**DATA SUPPLIED**
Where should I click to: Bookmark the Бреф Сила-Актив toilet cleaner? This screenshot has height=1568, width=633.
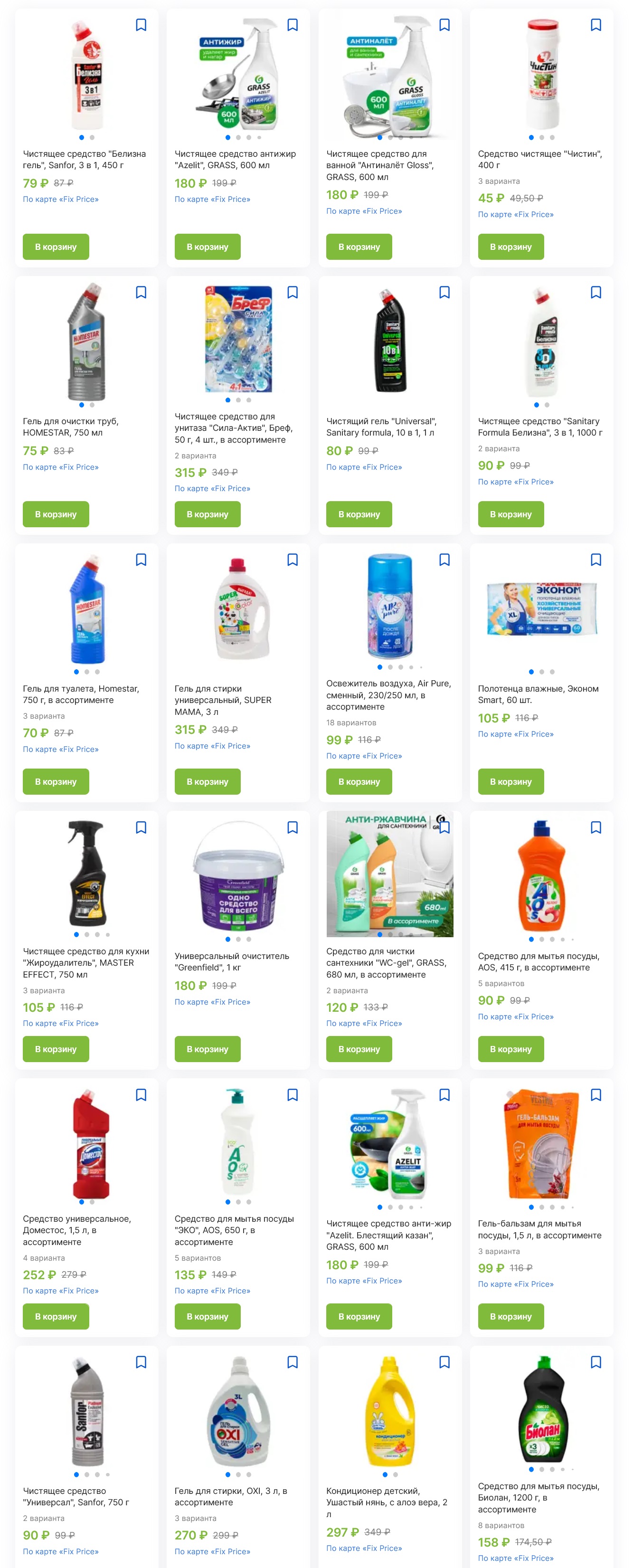[292, 293]
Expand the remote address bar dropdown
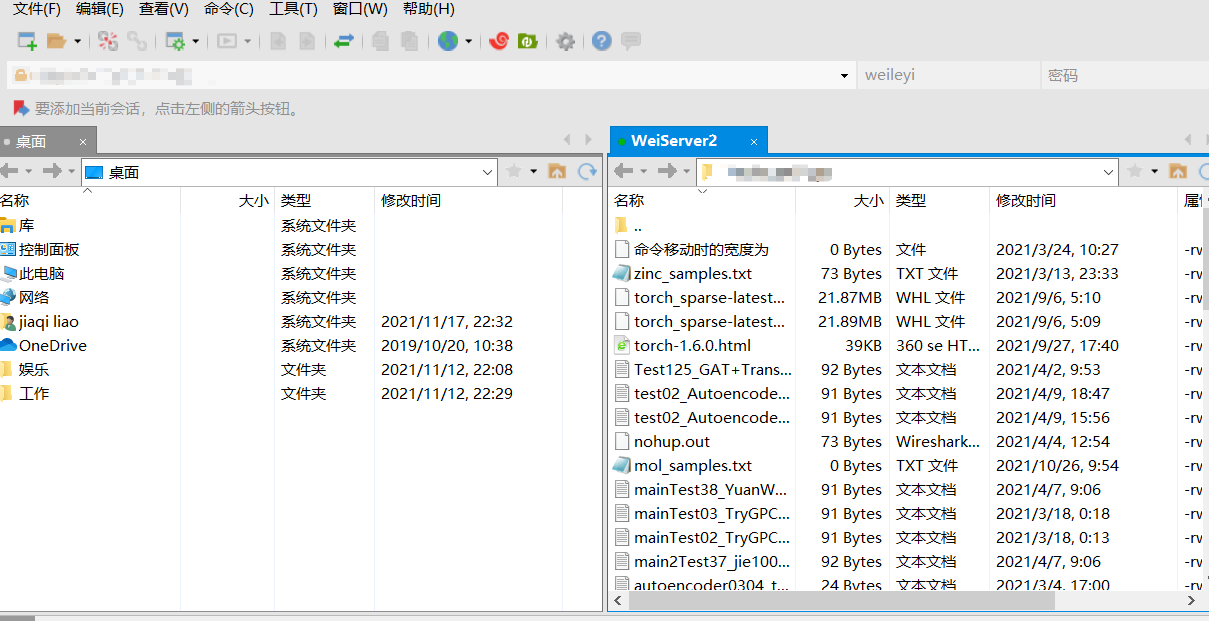This screenshot has height=621, width=1209. (x=1110, y=171)
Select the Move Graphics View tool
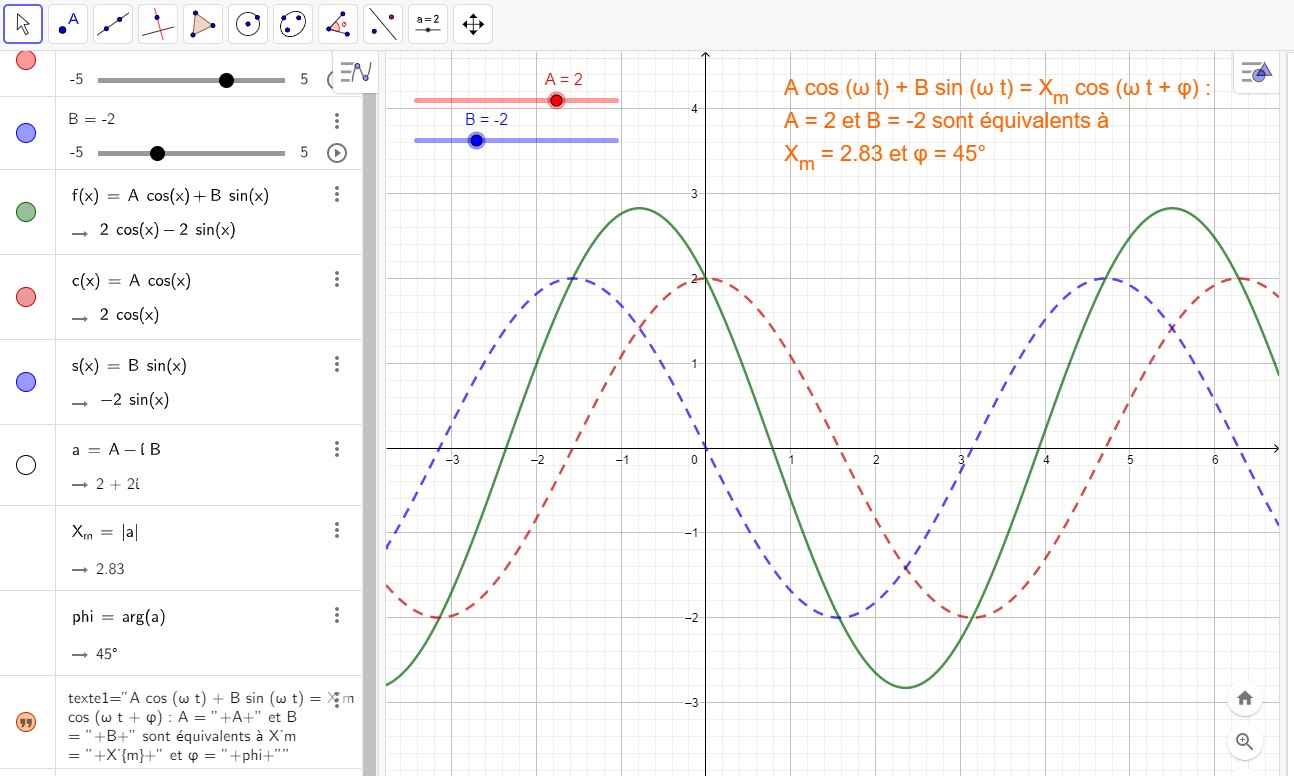Image resolution: width=1294 pixels, height=776 pixels. (473, 24)
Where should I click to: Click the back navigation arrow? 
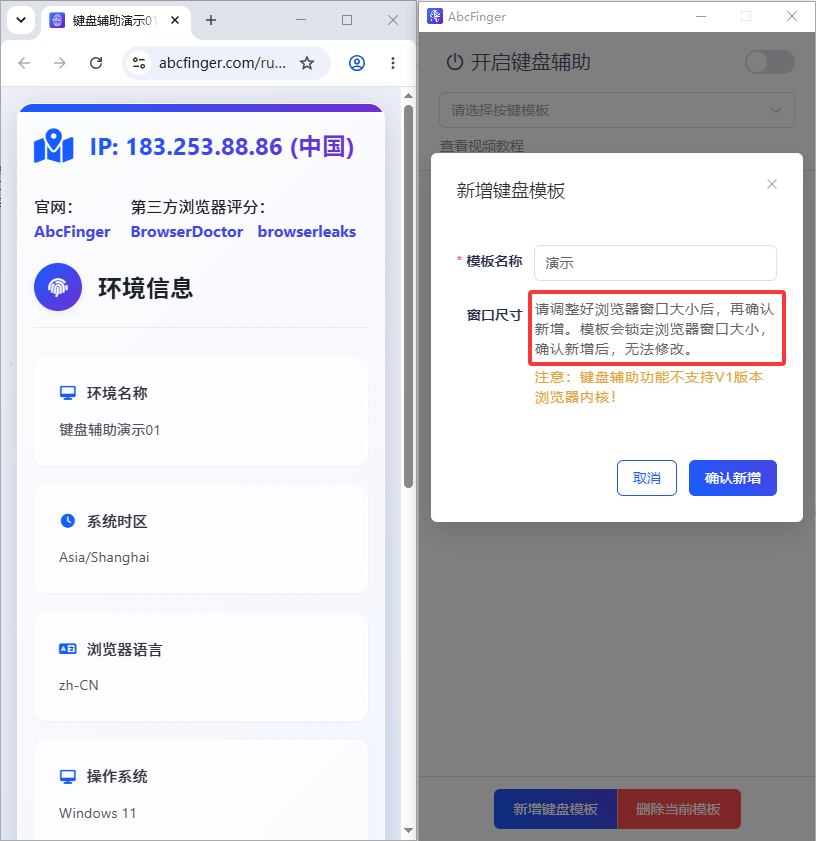[x=24, y=63]
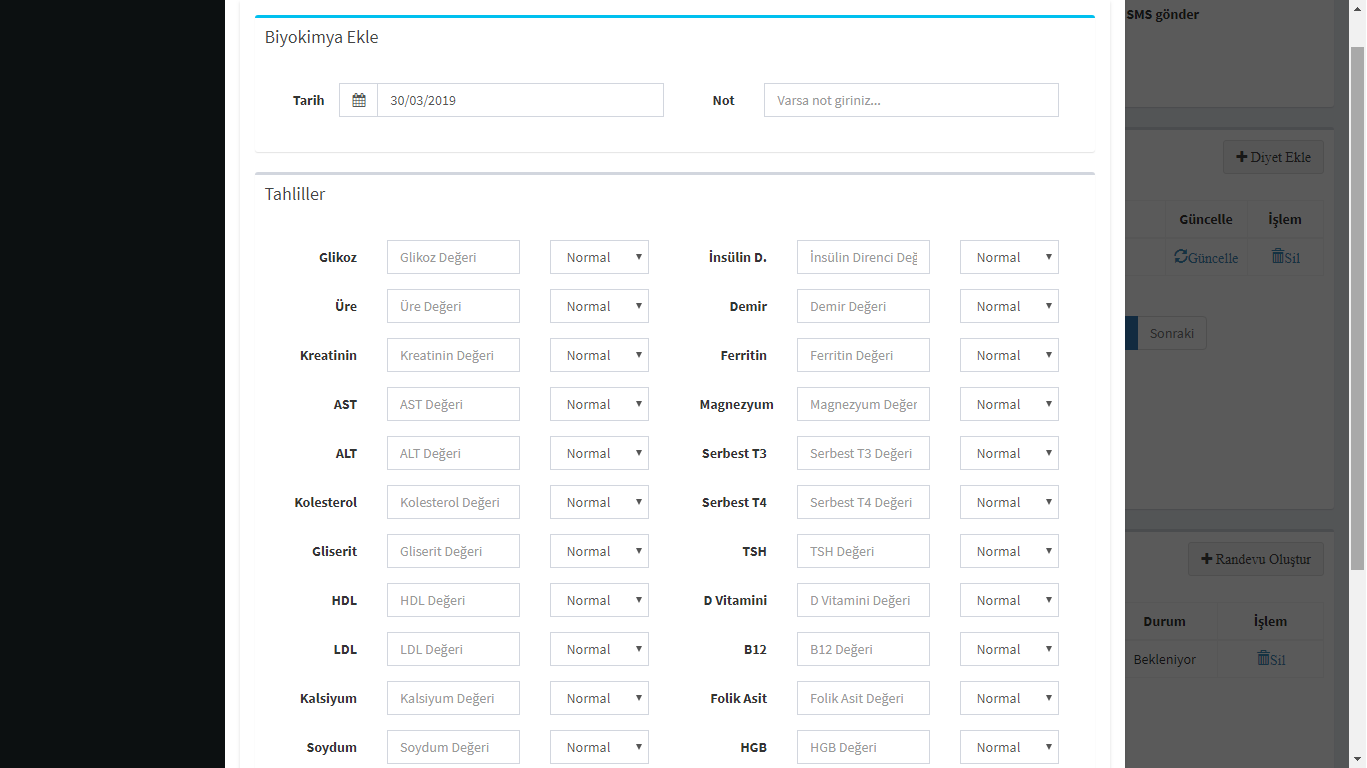
Task: Click the Tarih date input field
Action: pos(520,100)
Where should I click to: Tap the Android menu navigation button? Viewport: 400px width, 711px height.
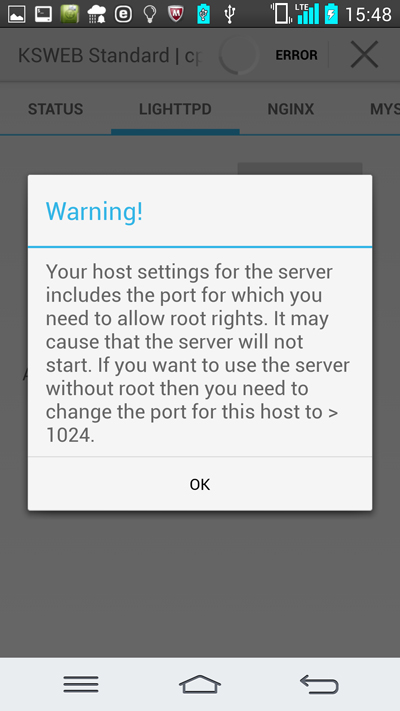pyautogui.click(x=81, y=684)
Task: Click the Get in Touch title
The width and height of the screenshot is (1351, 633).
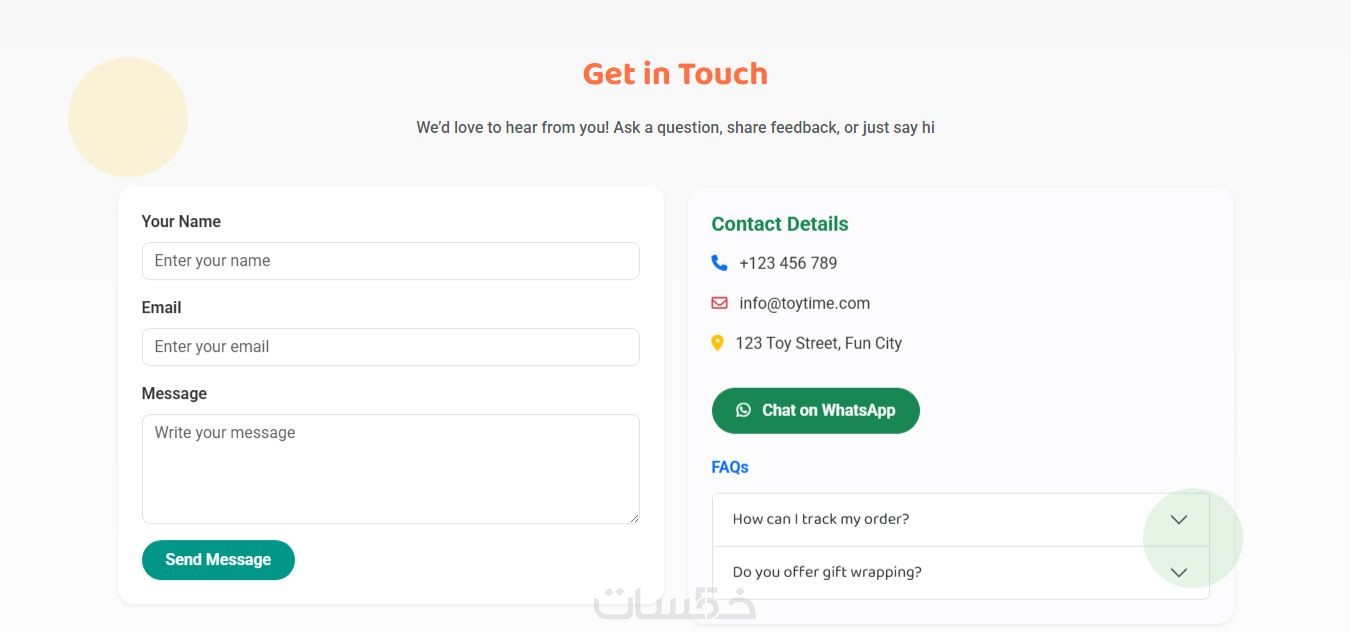Action: 675,74
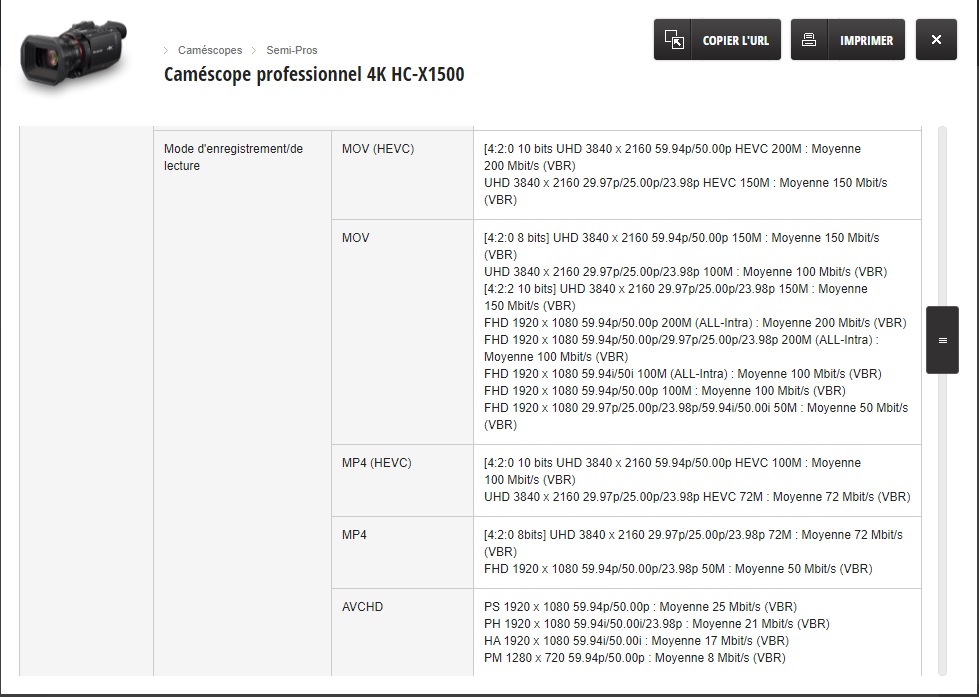979x697 pixels.
Task: Select the plain MP4 format label
Action: [x=355, y=535]
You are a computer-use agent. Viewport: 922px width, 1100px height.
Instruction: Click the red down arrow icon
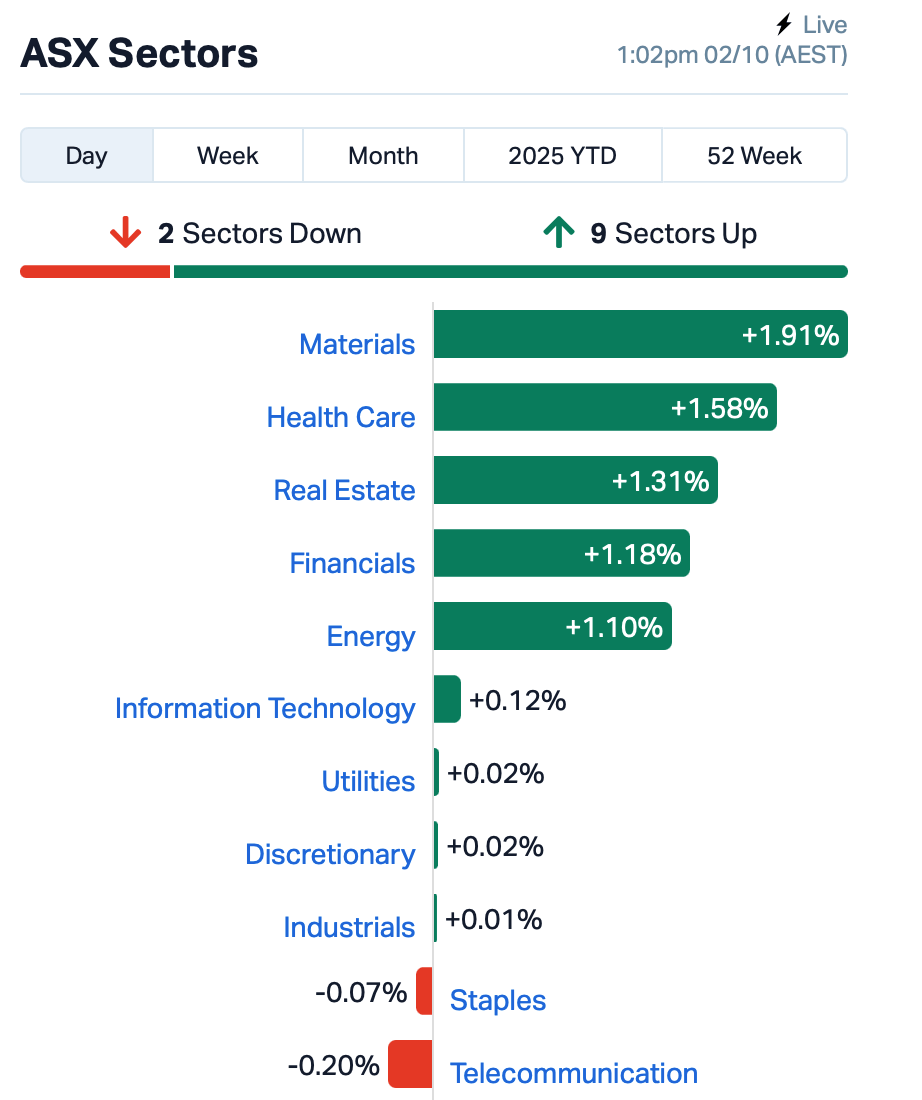click(126, 233)
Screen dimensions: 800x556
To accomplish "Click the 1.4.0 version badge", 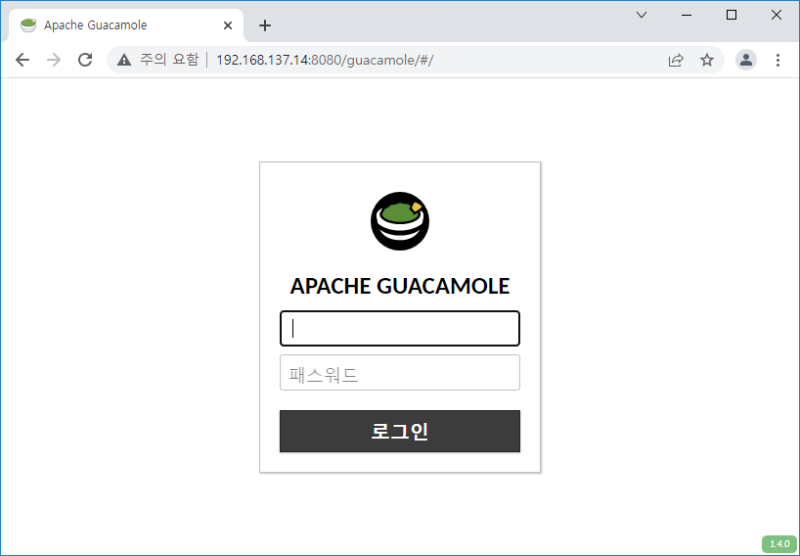I will [779, 544].
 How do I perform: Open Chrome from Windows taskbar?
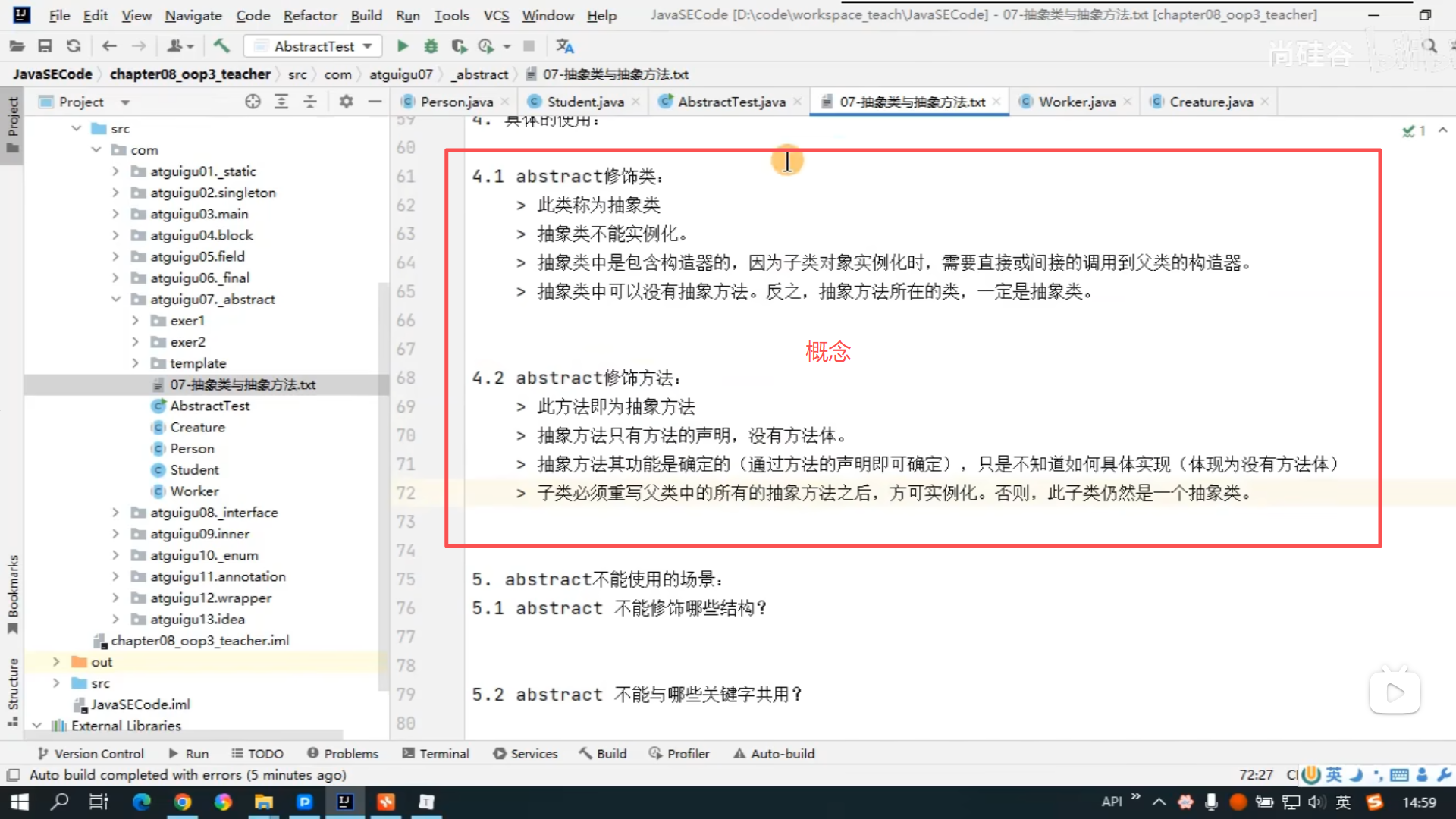coord(182,802)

**EXERCISE GOAL**
Arrange the stretch of lines from the one containing "Where should I click to: Click" through the one containing "pyautogui.click(x=81, y=684)" as a JSON list of strings, one string per line. Skip blank lines and leave the pictures out.

**EXERCISE ANSWER**
[
  "Where should I click to: Click the back navigation arrow? ",
  "[x=24, y=63]",
  "Task: Click the Tarih date input field",
  "Action: pos(520,100)",
  "Where should I click to: Tap the Android menu navigation button? Viewport: 400px width, 711px height.",
  "pyautogui.click(x=81, y=684)"
]